Allahü tealaya emanet olunuz efendim

ali zeki osmanağaoğlu

Büyükler buyurdular ki;

Çok zeki bir adam varmış. Oğluna demiş ki; Bak oğlum, ben ölüyorum. Zaten bir oğlumsun, malım mülküm her şeyim senin. Bir çift çorap çıkarmış, ben bu çorapları giye giye bütün işlerim rast gitti. Bana hep uğur getirdi. Öldüğüm zaman beni yıkayacaklar, bu çorapları bana giydir, bakarsın orada da işim rast gelir. Eğer bu çorabı giydirmezlerse, bu mektubu hocaya ver, demiş, bir de mektup vermiş. Adam ölmüş, teneşir tahtasına koymuşlar, yıkamışlar, tam kefene sarılacak, oğlu; bir dakika. Babamın vasiyeti var. Biliyorsunuz kendisi tüccardı. Benim bütün işlerim bu çoraplar sayesinde evvel Allah hep rast gitti. Bunu giydim mi çok para kazanıyordum. Sana da çok büyük servet bırakacağım.

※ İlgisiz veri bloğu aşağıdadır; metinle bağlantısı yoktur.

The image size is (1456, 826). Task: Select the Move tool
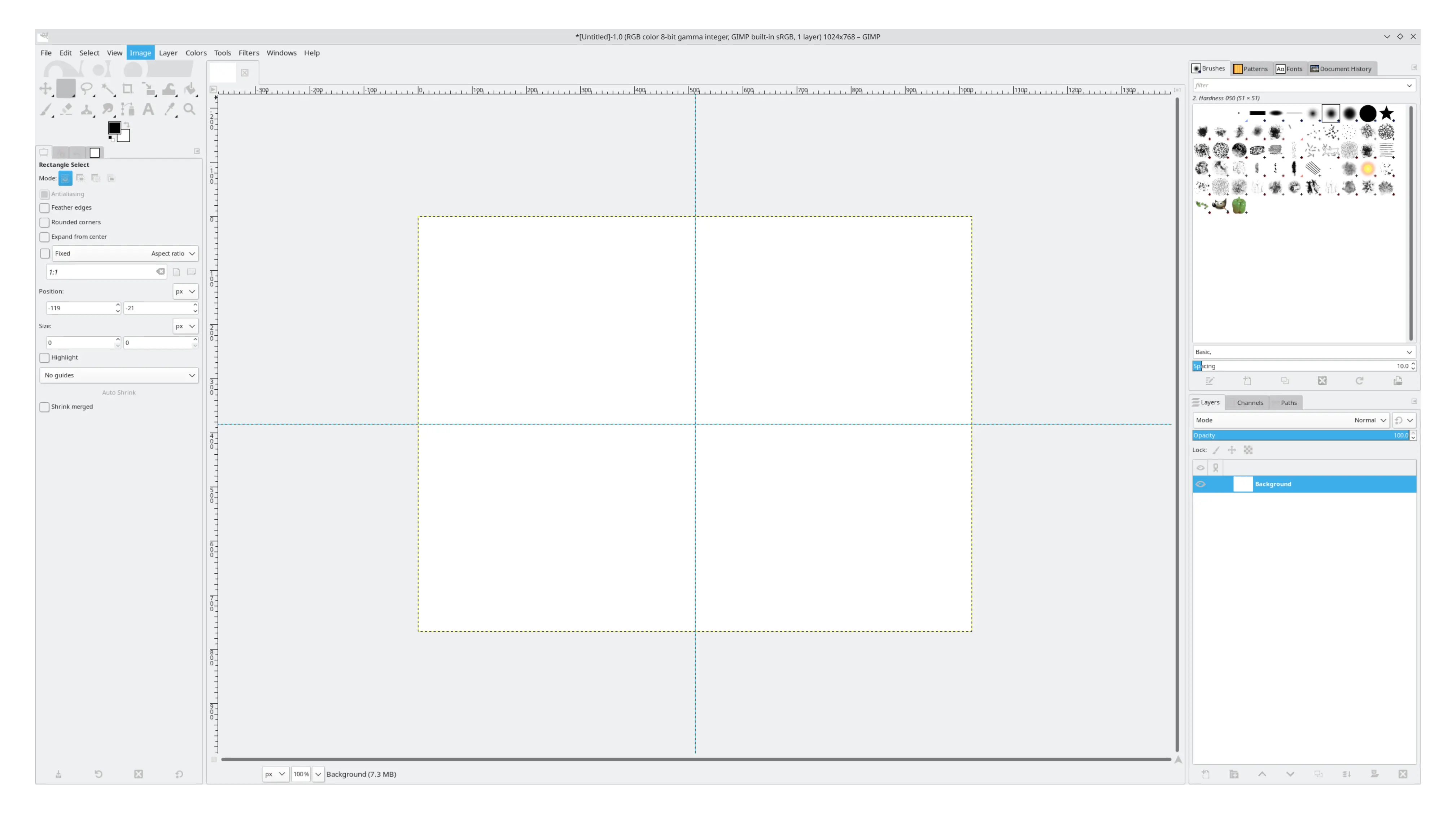coord(45,88)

Ne olur, ben öldüğüm zaman bu çorapları ayağıma giydir. Sana vasiyetimdir, bakarsın kabirde de işime yarar, dedi, demiş. Hoca efendi, islamiyetin bozulduğu yerde vasiyet olmaz. Dinimiz ne ise, onu yapacağız. Vefat eden bir kimseye kefenden başka bir şey verilmez, al götür şu çorapları, demiş. O da, o zaman buyurun mektubu demiş. Mektup; oğlum, bak görüyorsun, dünyada çok mal-mülk, servet sahibi oldum. Fakat hepsi dünyada kaldı. Bir çift eski çorap yanımda götüremiyorum. Günah değil mi bana? O da biliyor çorapların verilmeyeceğini, maksadı oğluna nasihat vermek. Bak oğlum, bu kadar çalıştım, çırpındım, uğraştım, en sonunda giderken yanıma bir çift eski çorap alayım dedim, ona bile izin vermediler. Ne olur, benim düştüğüm kuyuya sen düşme; ye, yedir, ne yaparsan yap, demiş.